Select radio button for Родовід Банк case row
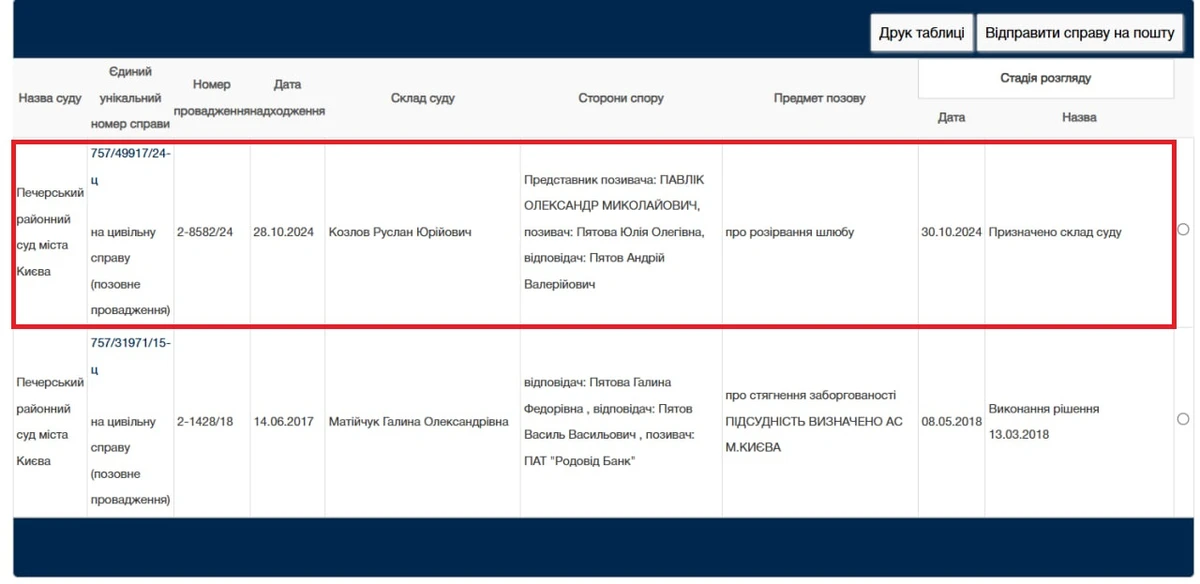pos(1183,419)
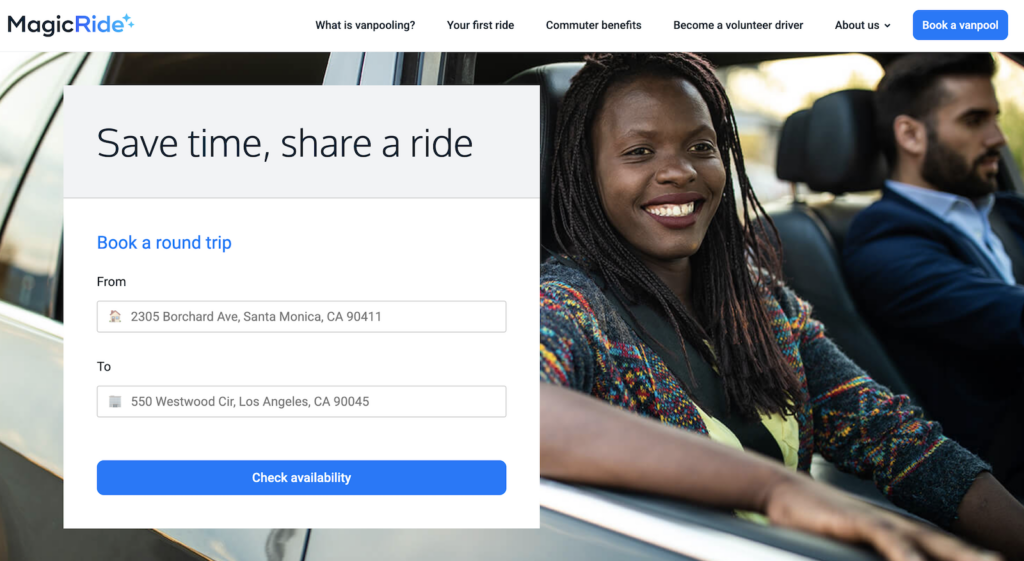
Task: Open Commuter benefits from navigation
Action: (x=594, y=25)
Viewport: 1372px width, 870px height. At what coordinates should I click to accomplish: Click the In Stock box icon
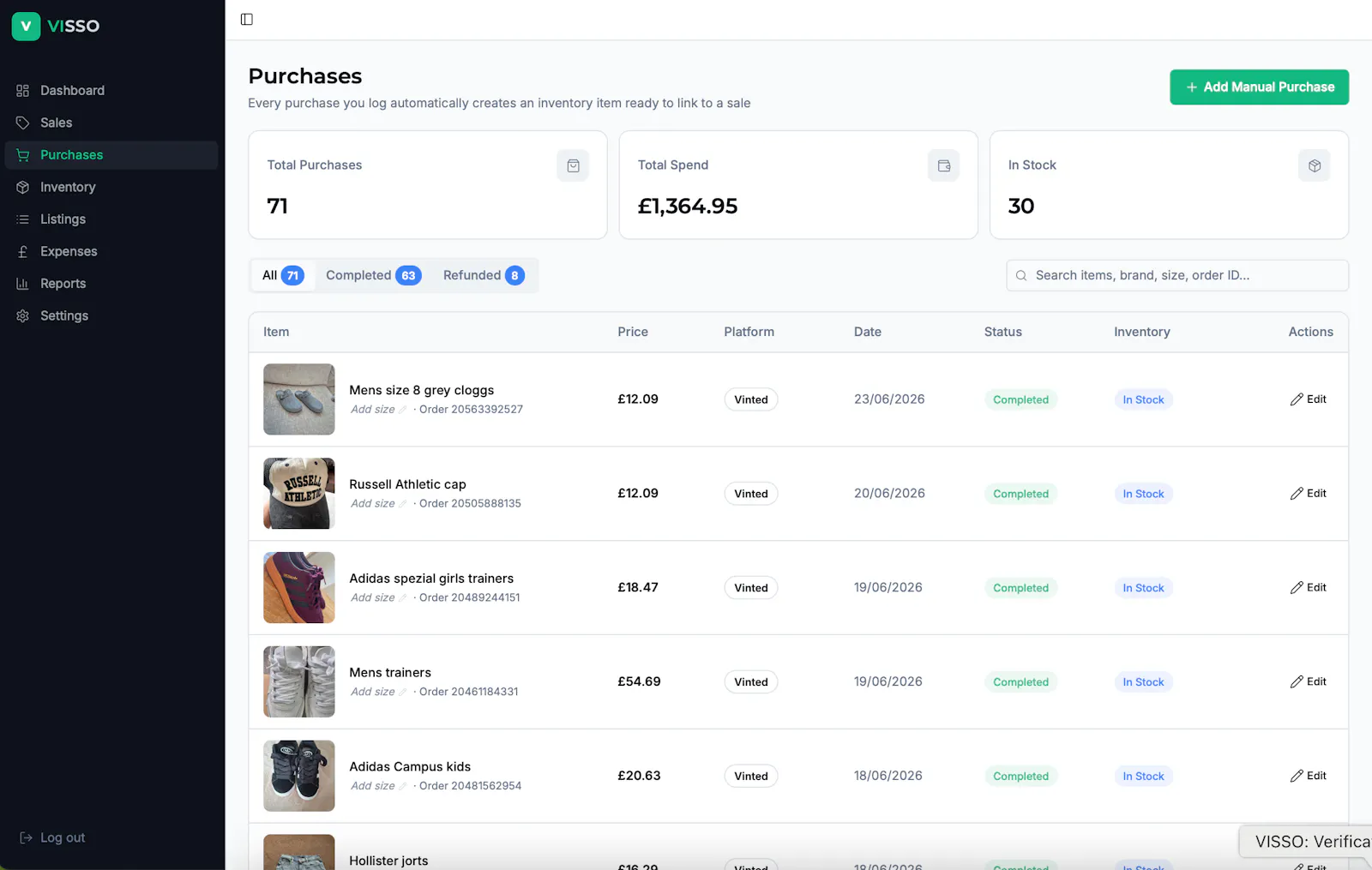(x=1314, y=165)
──────────
> **Task objective**
Transcribe every line of the listing above exactly; skip the pictures.

> **Result**
Select radio button for Родовід Банк case row
pos(1183,419)
Task: Open Commuter benefits from navigation
Action: (x=594, y=25)
Viewport: 1372px width, 870px height. At what coordinates should I click to accomplish: Click the In Stock box icon
(x=1314, y=165)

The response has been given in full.